## SELECTED EXTRACT:

Nurse navigators play a vital role for patients with MM treated with bispecific antibodies. As such, it will remain important for them to stay current with the new and emerging therapies still in clinical trials. As advocates for patients with MM, by staying abreast of these therapies nurse navigators will be poised to support patients and families through their cancer journey by giving them optimal outcomes and quality of life.

## WORK ORDER 1:
List every group of people that the nurse navigator passage names.
## WORK ORDER 2:
From the nurse navigator passage, output the text from "Nurse navigators play" up to and including "quality of life." without any changes.

## Stored data entries:
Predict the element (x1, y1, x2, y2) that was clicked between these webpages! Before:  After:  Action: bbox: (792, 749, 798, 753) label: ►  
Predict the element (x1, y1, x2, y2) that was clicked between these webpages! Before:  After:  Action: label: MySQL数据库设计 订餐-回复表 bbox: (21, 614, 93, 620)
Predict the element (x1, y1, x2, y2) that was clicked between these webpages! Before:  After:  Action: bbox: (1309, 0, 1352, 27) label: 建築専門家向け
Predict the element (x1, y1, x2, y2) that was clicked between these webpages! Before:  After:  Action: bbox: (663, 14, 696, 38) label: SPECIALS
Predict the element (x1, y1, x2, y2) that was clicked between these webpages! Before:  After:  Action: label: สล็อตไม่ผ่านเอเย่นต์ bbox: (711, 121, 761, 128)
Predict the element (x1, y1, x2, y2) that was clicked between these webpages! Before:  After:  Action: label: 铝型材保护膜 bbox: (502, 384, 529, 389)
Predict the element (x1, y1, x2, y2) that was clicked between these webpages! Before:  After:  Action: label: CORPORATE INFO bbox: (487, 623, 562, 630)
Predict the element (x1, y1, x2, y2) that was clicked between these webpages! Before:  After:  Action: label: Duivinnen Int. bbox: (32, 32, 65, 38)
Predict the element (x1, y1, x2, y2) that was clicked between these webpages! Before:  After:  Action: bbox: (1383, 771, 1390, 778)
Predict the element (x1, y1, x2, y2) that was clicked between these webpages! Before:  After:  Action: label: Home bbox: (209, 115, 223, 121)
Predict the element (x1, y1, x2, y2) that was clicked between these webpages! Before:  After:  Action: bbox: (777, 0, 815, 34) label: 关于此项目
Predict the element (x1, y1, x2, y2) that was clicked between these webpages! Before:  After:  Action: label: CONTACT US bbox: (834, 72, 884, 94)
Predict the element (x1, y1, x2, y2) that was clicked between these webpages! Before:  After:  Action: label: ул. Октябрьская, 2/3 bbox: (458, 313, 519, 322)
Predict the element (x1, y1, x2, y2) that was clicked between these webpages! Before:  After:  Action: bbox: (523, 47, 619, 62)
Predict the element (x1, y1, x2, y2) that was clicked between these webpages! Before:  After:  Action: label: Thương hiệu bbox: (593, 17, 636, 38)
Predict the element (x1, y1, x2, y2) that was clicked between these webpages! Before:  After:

## TASK RESPONSE 1:
- Nurse navigators
- Patients with MM
- Families

## TASK RESPONSE 2:
Nurse navigators play a vital role for patients with MM treated with bispecific antibodies. As such, it will remain important for them to stay current with the new and emerging therapies still in clinical trials. As advocates for patients with MM, by staying abreast of these therapies nurse navigators will be poised to support patients and families through their cancer journey by giving them optimal outcomes and quality of life.